In the late 1990s I took a class that was taught by Robert Altman at San Francisco State College of Extended Learning on Market Street in downtown San Francisco. It was a basic HTML class for this new thing called the World Wide Web and in order to get on board the first thing you had to know was HTML. People made websites mostly one page at a time. Robert Altman was the teacher, and probably the only reason he knew anything about this stuff was that he had built a website to sell prints of his photographs. This was the early days of the internet, when for a brief time the idealism of the 1960s took hold in this new digital era. Perhaps the playing field would level out and artists, writers, photographers and musicians could sell their work directly, cut out the middle-men, control their work and get paid their fair share.

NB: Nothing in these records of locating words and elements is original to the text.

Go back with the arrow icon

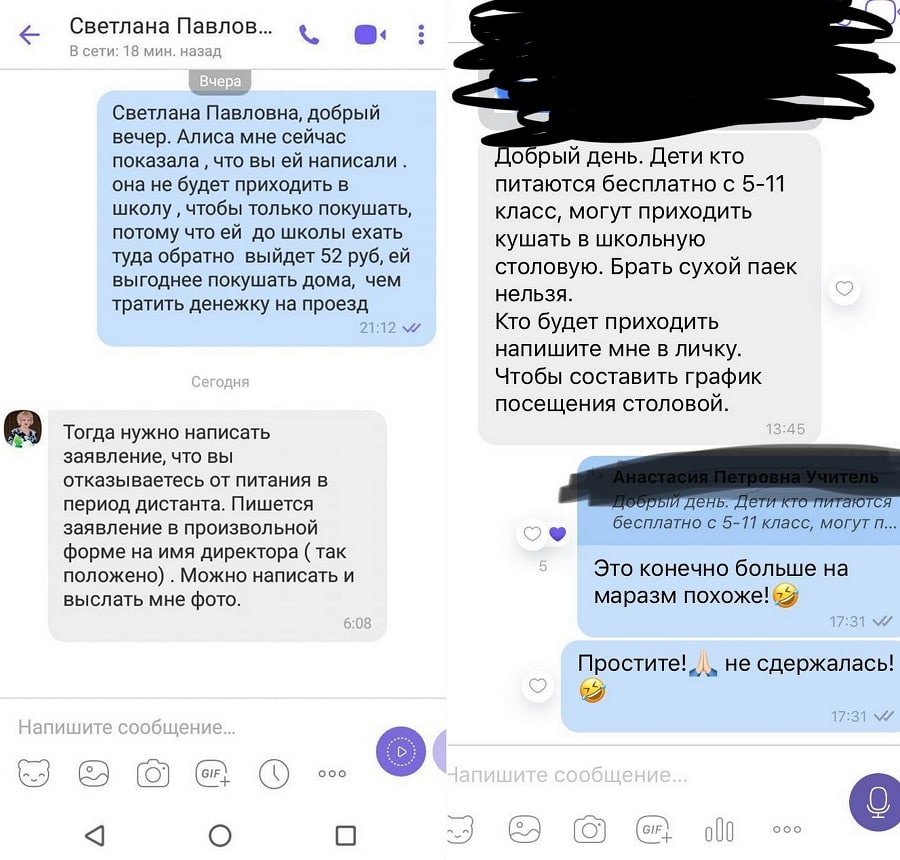pos(29,35)
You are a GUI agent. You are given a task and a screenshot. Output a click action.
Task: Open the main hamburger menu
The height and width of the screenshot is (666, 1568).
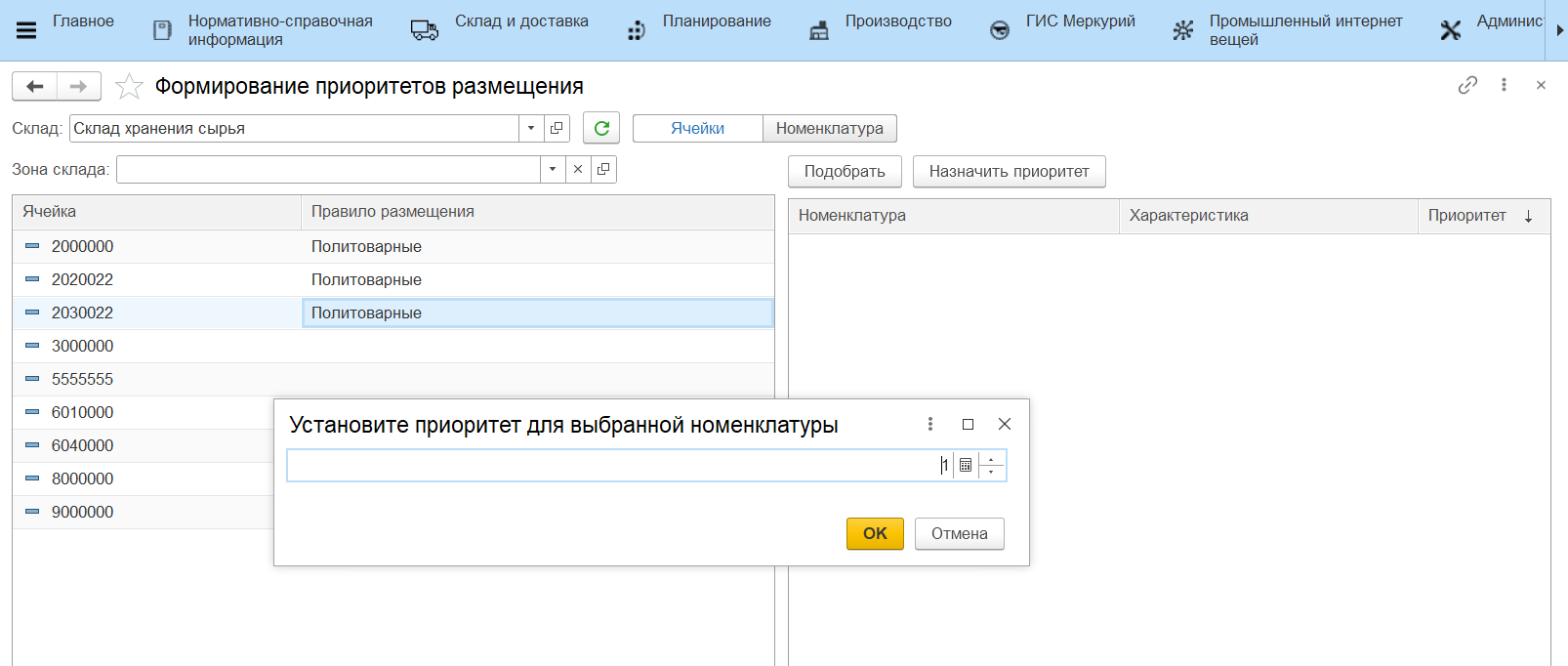[26, 30]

Of course, in many ways this was one big pipe dream as over time the internet became more corporate and the monopolies of our day began to dominate the system, control the politics and narratives and literally write all the rule books. And as Ruth Bader Ginsburg commented about sexism “I ask no favor for my sex; all I ask of our brethren is that they take their feet off our necks,” the same can be said of the stranglehold on smaller players by the big tech monopiles today.

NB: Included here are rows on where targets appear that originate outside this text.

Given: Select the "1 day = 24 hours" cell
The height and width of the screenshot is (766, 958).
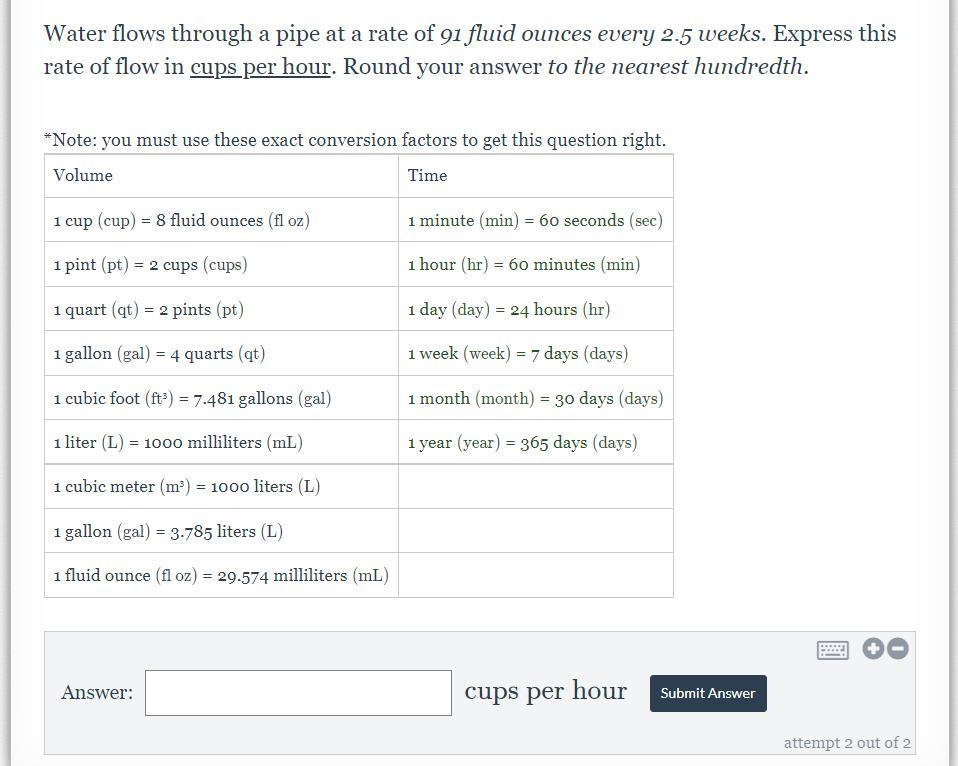Looking at the screenshot, I should click(508, 310).
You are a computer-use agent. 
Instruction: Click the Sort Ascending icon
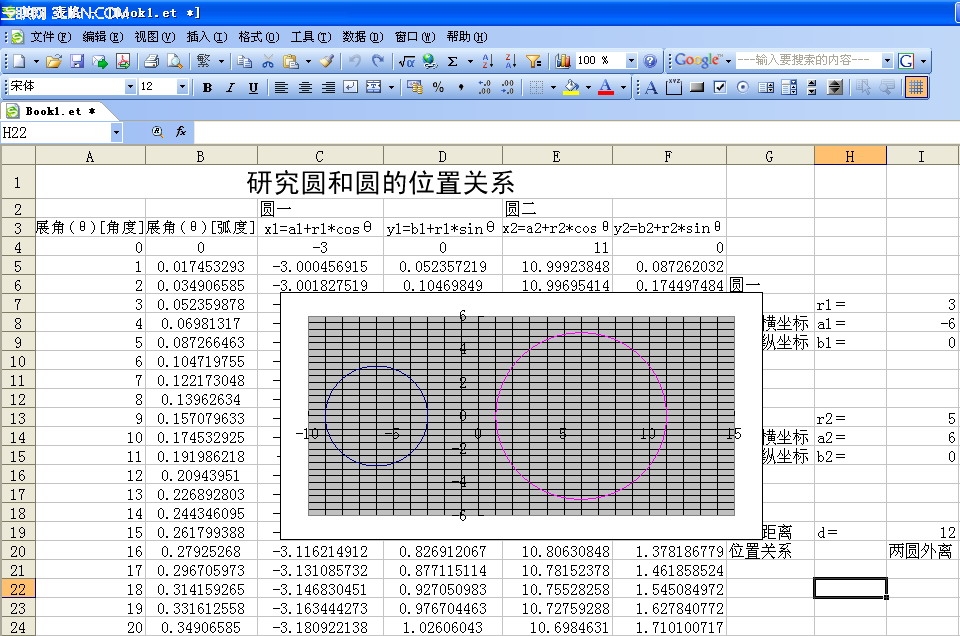[x=487, y=61]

Back when I was taking this HTML class with Robert Altman he was in his mid-fifties and always had his reading glasses at the ready, perched on the top of his head. He was passionate and generous. He dove right into the more advanced aspects of HTML at the time. We started learning tables, rowspans and colspans on day one. This is back in the day when all websites were made with tables and single pixel gifs to lock designs into place. If someone would have spoke of responsive design then you would have gotten a blank stare. People still made phone calls with payphones and your answering machine was perhaps the most important tool for any freelancer. Robert was this middle-age guy – vibrant, fearless, creative and giving. He was like – “look, if I can learn this coding stuff, anyone can do it!” So we all looked on at this new markup language, most everyone there because it was the unavoidable future and eventually it would lead to a decent job and some sort of economic stability.
Now when people are choosing a career in programming, there is this idea that if you do not start young it is not worth the effort. The notion of the child genius creating something miraculous in the digital world is a common theme. The college dropout who creates an app that disrupts entire industries. If you are in your late twenties, it is too late. However this is silly.
Robert Altman, putting borders on all his tables, creating something beautiful out of nothing is evidence that anything is possible.